Le Pr Olivier Hanon (Hôpital Broca, Paris) a rappelé à ce propos l’étude SYST-EUR2 qui, dès 2002, avait montré que le traitement de 1000 hypertendus permettait d’éviter la survenue de 20 cas d’Alzheimer [1].
Manifestement, le CFLHTA tente de faire monter la lutte contre l’HTA dans le train de la prévention des affections neurodégénératives. Mais avec les données publiées récemment dans le Lancet Neurology , il ne manque pas d’arguments [2].
Le Dr Bernard Vaïsse (Hôpital de la Timone, Marseille) a insisté sur les facteurs de risque modifiables de maladie d’Alzheimer.
L’HTA. Une HTA diagnostiquée entre 35 et 64 ans augmente le risque de maladie d’Alzheimer de 61%. A l’échelle mondiale, compte tenu de la prévalence de l’HTA, son risque attribuable dans l’Alzheimer est de 6,8%. La réduction de la prévalence de l’HTA de 25% réduirait le nombre de malades d’Alzheimer de 100 000.

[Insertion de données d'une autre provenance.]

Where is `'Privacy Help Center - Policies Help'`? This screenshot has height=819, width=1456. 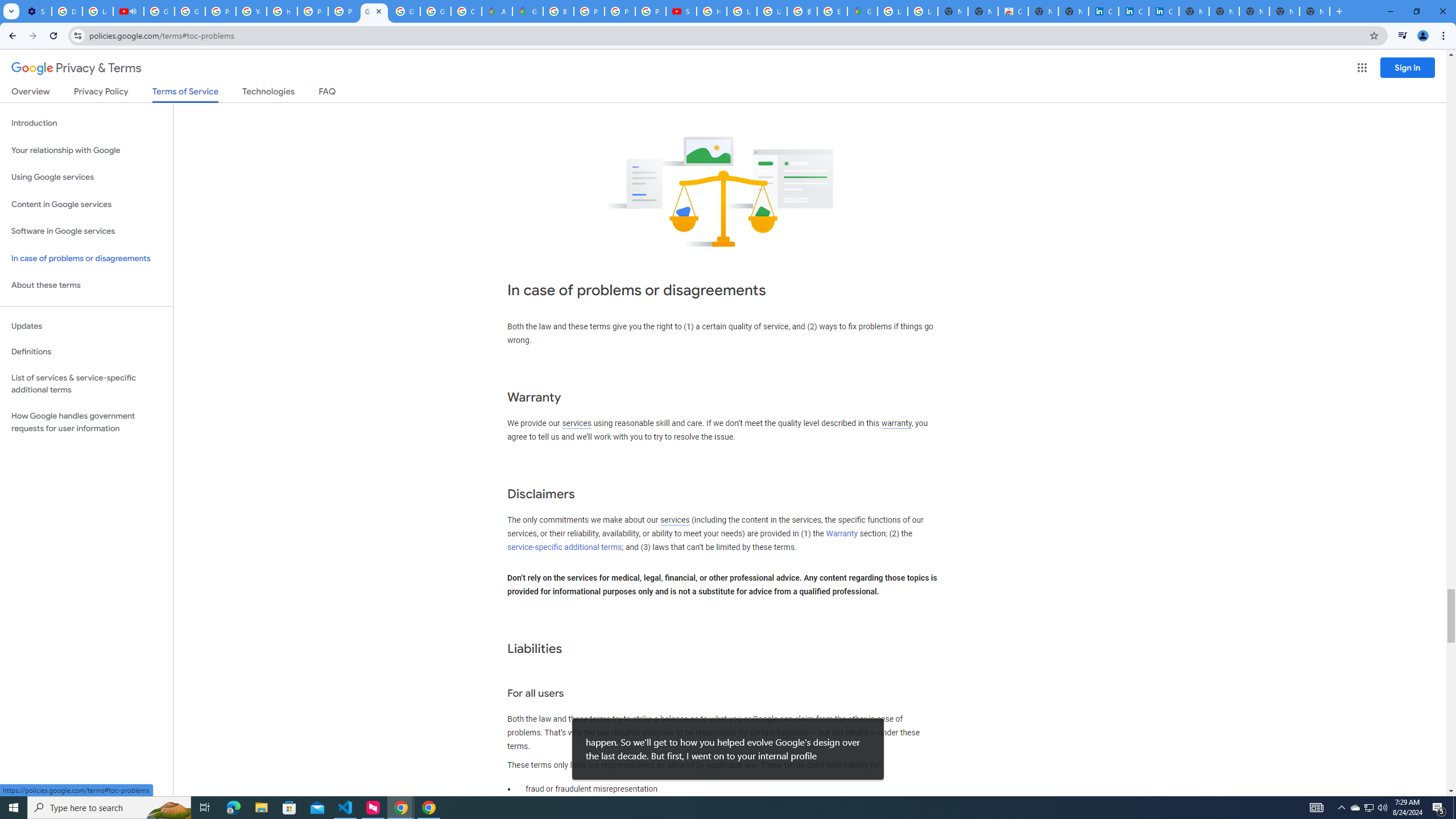
'Privacy Help Center - Policies Help' is located at coordinates (619, 11).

Le diabète. Il augmente de 46% le risque d’Alzheimer ultérieur. Sa part attribuable dans l’Alzheimer, est de 3,1%. Sa réduction de 25% éviterait 203 000 cas d’Alzheimer.
Le tabagisme. Il augmente le risque d’Alzheimer de 59%. Sa part attribuable en population est de 13,6%. Sa réduction de 25% se solderait par un million de cas d’Alzheimer évités.
L’obésité. Presqu’à égalité avec l’HTA, elle augmente le risque d’Alzheimer de 60%. Sa part attribuable est de 4,1%. Sa réduction de 25% éviterait 203 000 cas d’Alzheimer.
La sédentarité. Elle augmente le risque d’Alzheimer de 82%. Sa part attribuable dans l’Alzheimer se monte à 20,3%. Sa réduction de 25% préviendrait 1 million de cas d’Alzheimer.
On pourrait ajouter pour finir, même si sa prise en charge ne relève pas vraiment de la médecine, le faible niveau d’éducation, dont la part attribuable dans l’Alzheimer en population générale est de 13,6%, à égalité avec le tabac.
REFERENCES :
Forette F, Seux ML, Staessen JA, et coll. The prevention of dementia with antihypertensive treatment : New evidence from the Systolic Hypertension in Europe (Syst-Eur) study. Arch Intern Med 2002;162:2046-52.
Norton S, Matthews FE, Barnes DE et coll. Potential for primary prevention of Alzheimer's disease: an analysis of population-based data. Lancet Neurol. 2014 Aug;13(8):788-94
Citer cet article: Vincent Bargoin. FLAHS 2014 : le taux d’hypertendus contrôlés stagne à 50% depuis 8 ans - Medscape - 16 déc 2014.